O correto seria os negros terem direito a voto, como
qualquer outro cidadão. Que ninguém fosse discriminado por nada. Quer pela cor,
quer por sua ideologia, quer por sua condição social ou crença religiosa. Isto
e somente isto pode ser chamado de democracia.
Mas para um país onde o “apartheid” predomina já por
40 anos, não deixa de ser um passo bastante promissor o dado pelo novo
presidente. Principalmente quando ele garantiu que manifestações de caráter
pacífico não mais seriam reprimidas pela polícia. E, o que é melhor, no
primeiro teste prático, cumpriu o que prometeu.
Nos últimos três dias, os sul-africanos puderam
presenciar algo que já havia sido esquecido por eles: três marchas de protesto,
nas três cidades mais importantes da África do Sul, Capetown, Pretória e
Johannesburgo, respectivamente, sem que se verificassem as deprimentes cenas de
selvajaria, por parte das forças de segurança, com as quais, desgraçadamente, o
mundo se acostumou.
Sem o típico festival das bombas de gás
lacrimogêneo, da pancadaria com cassetetes contra manifestantes indefesos,
quando não de chicotadas, num acinte à dignidade das pessoas. Sem notícias de
prisão de jornalistas ou agressões a cinegrafistas de televisão. Sem informes
de mortos, feridos e de prisões em massa.

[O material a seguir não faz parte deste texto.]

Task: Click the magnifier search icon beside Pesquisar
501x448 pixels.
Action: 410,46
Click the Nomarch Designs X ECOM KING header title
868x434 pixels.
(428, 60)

Não se pode, portanto, deixar de assinalar esse
importante ponto em favor de de Klerk e torcer para que ele não pare por aí. Os
próprios sul-africanos, certamente, verão os benefícios dessa atitude em
pouquíssimo tempo, caso os negros tenham, realmente, seus direitos
reconhecidos.
Os ódios acumulados através de décadas vão ceder
lugar à cooperação. Os ressentimentos vão cicatrizar. A tensão irá desaparecer.
A África do Sul voltará a conviver com a comunidade internacional, da qual está
segregada, exatamente por adotar uma política segregacionista.
E o progresso que o país experimentar será tal, que
mesmo os brancos mais radicais vão se arrepender de não terem tomada uma
atitude desse porte antes. Muito antes de 1989. Tomara que tudo não venha a se
reduzir, porém, a um mero ensaio.
(Artigo publicado na página 11, Internacional, do
Correio Popular, em 16 de setembro de 1989).